Os amigos também morrem!

Infelizmente os amigos também morrem no sentido físico, porque espiritualmente, felizmente, já sabemos que não. O escritor argentino, Jorge Luiz Borges, no livro – A Intrusa, deixou uma quadrinha interessante sobre a morte, rimando: O JOÃO IBERRA MORREU, ISSO É MOEDA CORRENTE, POIS MORRER É UM COSTUME, QUE SABE DÁ EM TODA A AGENTE. Realmente, todo mundo morre, dessa ninguém se escapa, o que certifica em “tudo que nasce na vida tem fim”, o Aparício Silva Rillo, versejando ao João Campeiro.

Inda bem que o fim é da vida terrena, (e tem uns ainda que não acreditam), reclamam intensando que ninguém voltou para contar como é no céu ou no inferno.

Claro, quem diz isso, não acredita nem em “si”, muito menos em “dó”, em “sol”…, pois o sol renasce todos os dias e nos serve sem reclamação, e Deus tem “dó” de nós providenciando a que déssemos “ré” revivendo neste plano várias vezes, até aprender que para ficar “lá” no infinito, teremos que passar no vestibular do “fá”-“mi”-lha aqui, e depois se libertar.

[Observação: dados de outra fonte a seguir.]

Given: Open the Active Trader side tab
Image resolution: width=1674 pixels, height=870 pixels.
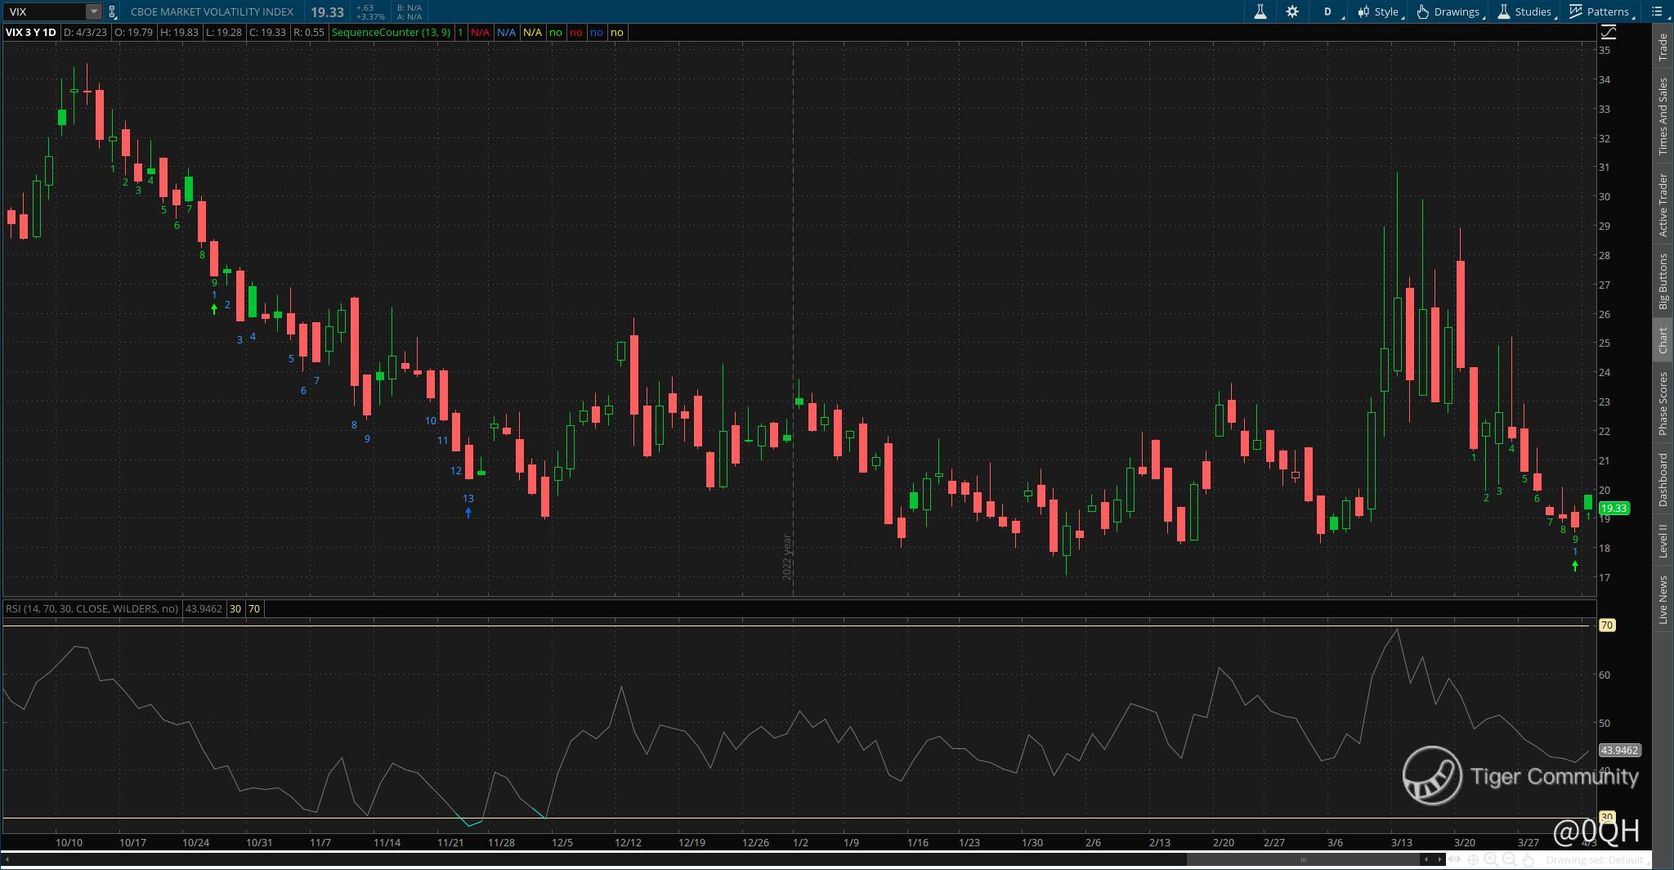Looking at the screenshot, I should click(x=1663, y=205).
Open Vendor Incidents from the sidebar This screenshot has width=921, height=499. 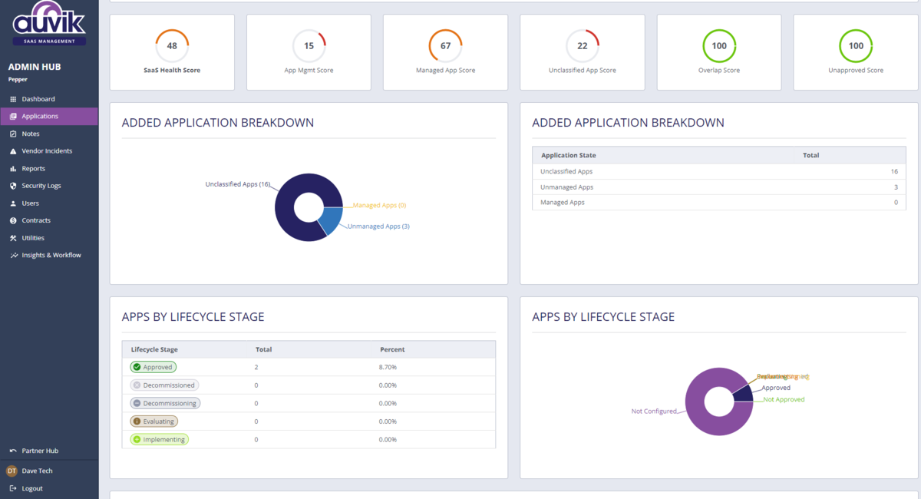pos(44,150)
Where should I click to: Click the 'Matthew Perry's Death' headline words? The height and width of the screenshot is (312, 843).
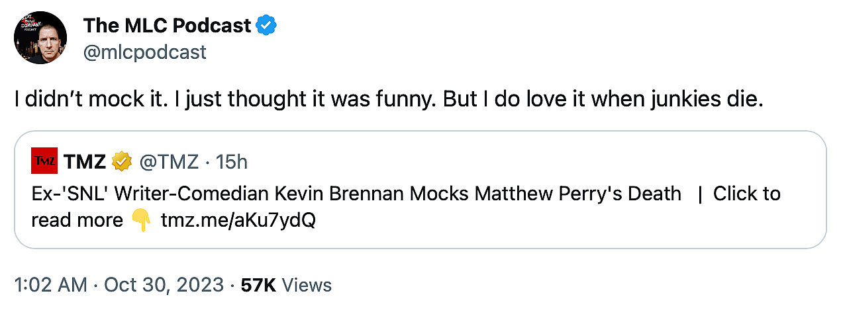click(x=577, y=194)
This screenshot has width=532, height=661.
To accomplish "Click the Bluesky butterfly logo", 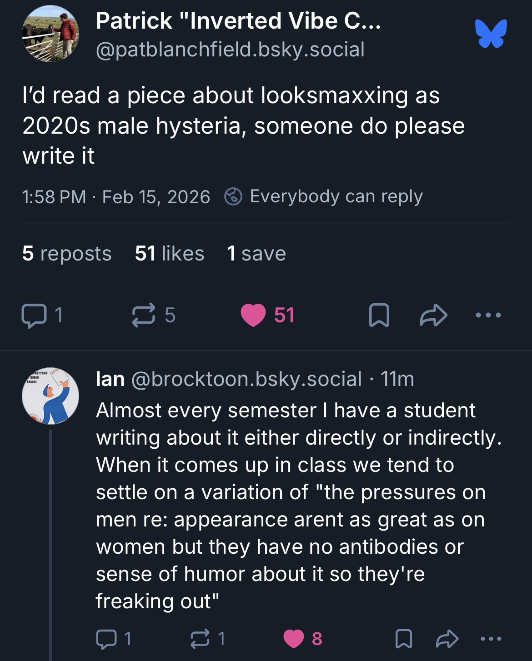I will 491,34.
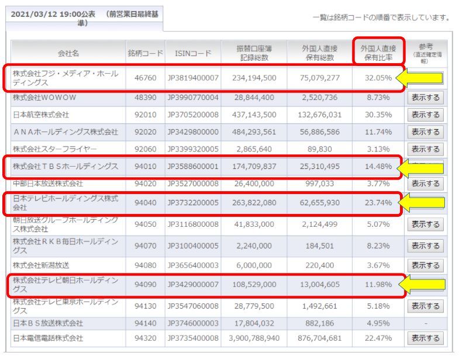
Task: Click the yellow arrow beside Fuji Media's 32.05%
Action: 420,78
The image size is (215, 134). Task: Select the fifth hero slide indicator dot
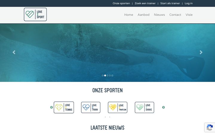[x=112, y=75]
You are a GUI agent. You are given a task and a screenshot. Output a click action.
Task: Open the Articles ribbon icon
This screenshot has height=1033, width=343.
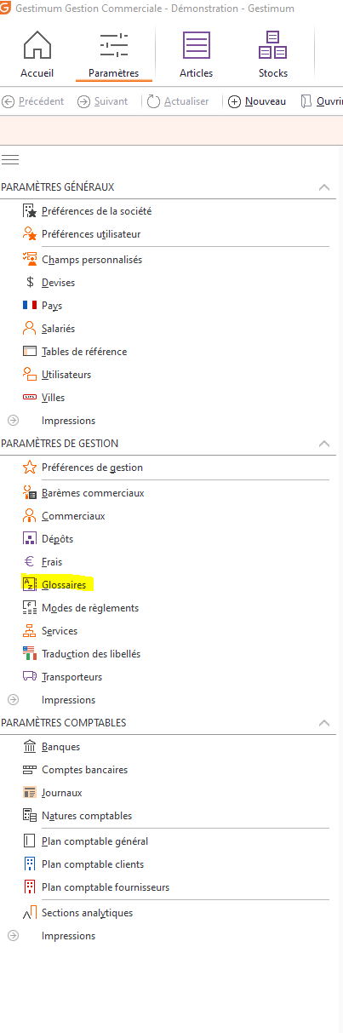click(x=197, y=44)
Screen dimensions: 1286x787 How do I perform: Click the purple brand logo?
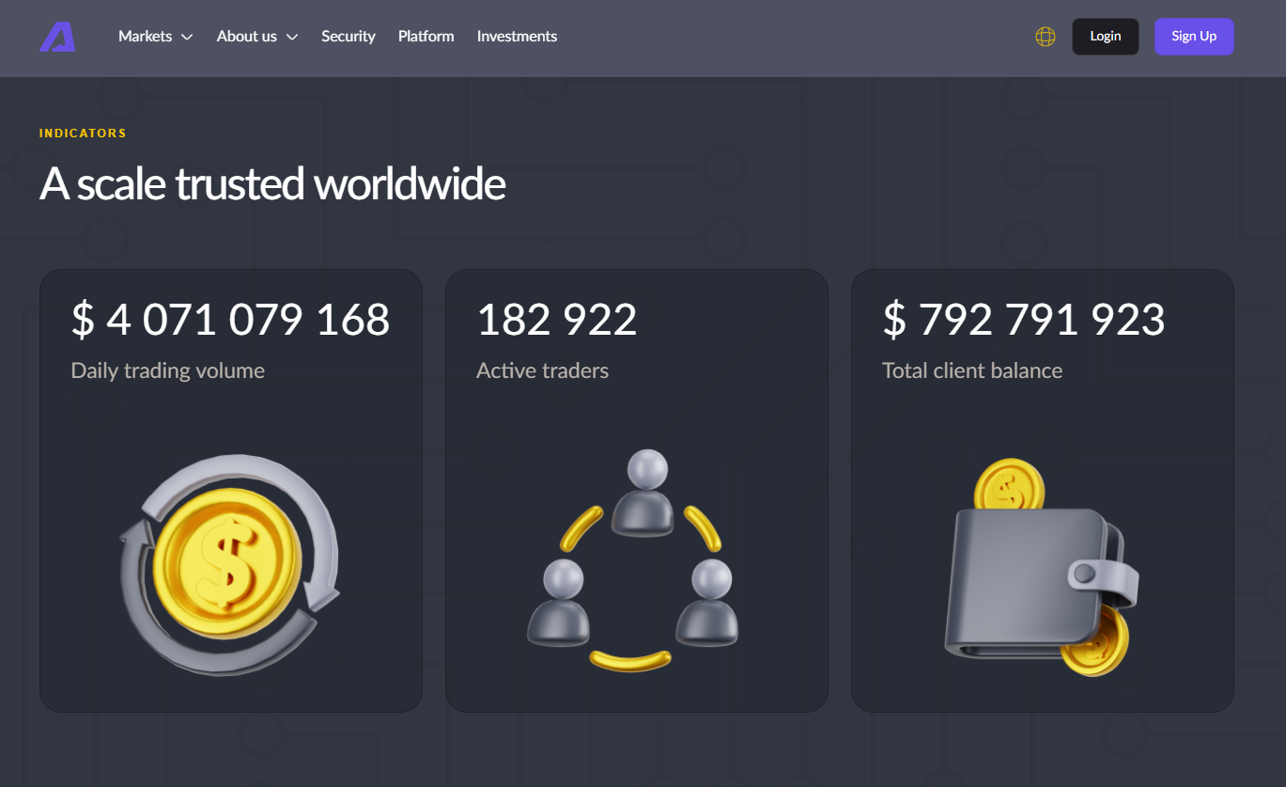57,37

Notem que em todos as famílias tem amigos, que lá e antes noutras cruzadas aqui já o eram, porque se não teriam sido, não os encontraríamos das formas mais especiais que existem aparentemente inexplicáveis, o que me faz crer que amigos verdadeiros nós não criamos, nós reencontramos para servir e se servir, sem nada pedir e reclamar.

 

Hoje – dia dois de maio – faz um ano que perdemos um dos nossos, como dizem lá na fronteira, foi-se Mário Barbará Dornelles, cantor, compositor, que reencontrei quando moço em Uruguaiana e de certo não foi por acaso, pois com ele aprendi amar mais a causa regionalista, de cantos em Milongas Tristes ou de Longas Milongas, dos fogos lentos do chão, fugindo do frio e do vento, ouvindo o lamento de muitas paixões. Eu nada mais me pedia, que alegria e vontade, de cantar velhas rancheira, mas só cantei a saudade!

 

Para pensar: Ninguém tem saudade de momentos ruins, lembramos e precisamos esquecer, mas dos amigos devemos lembrar intensamente em dó, ré, mi, fá, sol, lá, envolto de si!